Tuesday, September 05, 2006

L’État, c’est moi: environmental edition

Bush Declares Eco-Whistleblower Law Void for EPA Employees

The Bush administration has declared itself immune from whistleblower protections for federal workers under the Clean Water Act, according to legal documents released today by Public Employees for Environmental Responsibility (PEER). As a result of an opinion issued by a unit within the Office of the Attorney General, federal workers will have little protection from official retaliation for reporting water pollution enforcement breakdowns, manipulations of science or cleanup failures.

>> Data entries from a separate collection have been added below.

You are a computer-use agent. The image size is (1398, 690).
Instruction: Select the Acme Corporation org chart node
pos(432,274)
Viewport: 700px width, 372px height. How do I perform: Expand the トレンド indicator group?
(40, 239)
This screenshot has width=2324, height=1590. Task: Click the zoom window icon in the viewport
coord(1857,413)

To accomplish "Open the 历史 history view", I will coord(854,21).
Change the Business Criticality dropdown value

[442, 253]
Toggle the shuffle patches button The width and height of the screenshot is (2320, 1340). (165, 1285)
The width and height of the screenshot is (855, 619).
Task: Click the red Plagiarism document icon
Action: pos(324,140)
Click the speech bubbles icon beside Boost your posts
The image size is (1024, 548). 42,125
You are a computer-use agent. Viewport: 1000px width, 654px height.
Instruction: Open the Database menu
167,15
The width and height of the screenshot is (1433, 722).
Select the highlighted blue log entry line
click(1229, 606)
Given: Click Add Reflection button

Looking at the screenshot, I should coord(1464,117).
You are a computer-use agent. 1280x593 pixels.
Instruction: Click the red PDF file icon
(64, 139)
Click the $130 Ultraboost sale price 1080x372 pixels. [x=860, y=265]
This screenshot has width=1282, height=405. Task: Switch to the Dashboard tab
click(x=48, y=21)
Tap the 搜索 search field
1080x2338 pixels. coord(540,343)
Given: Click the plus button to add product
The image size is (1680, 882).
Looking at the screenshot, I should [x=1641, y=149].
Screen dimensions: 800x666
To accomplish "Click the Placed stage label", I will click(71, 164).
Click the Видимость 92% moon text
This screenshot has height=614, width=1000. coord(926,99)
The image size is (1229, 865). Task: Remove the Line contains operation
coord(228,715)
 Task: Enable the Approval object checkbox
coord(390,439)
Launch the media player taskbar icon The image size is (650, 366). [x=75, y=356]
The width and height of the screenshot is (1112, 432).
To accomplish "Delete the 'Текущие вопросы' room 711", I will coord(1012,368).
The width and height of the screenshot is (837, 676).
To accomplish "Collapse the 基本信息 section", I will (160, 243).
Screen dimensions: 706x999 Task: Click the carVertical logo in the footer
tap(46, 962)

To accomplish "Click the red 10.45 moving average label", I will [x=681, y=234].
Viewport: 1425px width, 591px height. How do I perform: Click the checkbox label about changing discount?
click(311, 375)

Citing an "unpublished opinion of the [Attorney General's] Office of Legal Counsel," the Secretary of Labor's Administrative Review Board has ruled federal employees may no longer pursue whistleblower claims under the Clean Water Act. The opinion invoked the ancient doctrine of sovereign immunity which is based on the old English legal maxim that "The King Can Do No Wrong." It is an absolute defense to any legal action unless the "sovereign" consents to be sued.

The opinion and the ruling reverse nearly two decades of precedent. Approximately 170,000 federal employees working within environmental agencies are affected by the loss of whistleblower rights.
This is of a piece with the warrantless NSA spying, the Presidential signing statements, and all the other manifestations of an Executive branch utterly contemptuous of any authority but its own.

I consider myself an environmentalist. I'm not pure in my lifestyle or my consumer choices, but I have made and continue to make efforts to make a difference regarding green issues. But this story encapsulates the reasons why I don't spend a lot of time writing about the need for political action on those specific issues: it just doesn't matter what environmental laws say, because these guys will ignore whatever they don't like. The only way to make meaningful progress on green issues is to drive these cretins out of office.

4 Comments:

Anonymous Anonymous said...

I see that my comment on your previous post applies equally well here.

To sum up: work for any government and you must recite the bureaucrat's catechism each day on the way to work; to wait for any government to change in a significant way (elections change nothing, or hadn't you noticed?)is to be a frog.

To wit (thoughts on labor day)
Clearly, labor is SUPPOSED to consist of people about whom the Catholic church has said "give us a child until he's seven and he's ours for life." That is, people who have never really had a chance because they have been controlled since birth.

The real question is, in view of the idea that intellectuals are not only supposed to be able to think for themselves but to do it spontaneously (daily even), why is no one (apparently) asking the following question: What does the frog tell himself as the water temperature slowly rises?

TA

8:05 PM  
Blogger <-<--esoder<---<----<----- said...

I put this in the other thread...

TA - the frog thinks, "Ooohh - those bubbles feel kind of nice."

Incidentally, I cleaned out the filter of our spa (medical necessity - car accident. OK, 75% therapeutic, 25% fun) recently and pulled the skeletal remains of a small frog from the filter. I can't figure out how it got in there in the first place.

So I pose to you - why does the frog get in to the pot in the first place?

12:24 AM  
Anonymous Anonymous said...

Because someone told him that any frog worth his slime has got a spa in the backyard.

Actually, its not how you live, its what you have to do to live that way (which includes living real close to lots of "security" people so that you can continue to live that way).

TA

4:13 AM  
Anonymous Anonymous said...

Finally, perhaps you are not a frog. If you hear muttering in the morning, look in the mirror and see if your lips are moving. If they are, and you seem to be saying "It'll be ok. I just have to get through today/this week/this year," could be you are saying the workers' catechism without knowing it.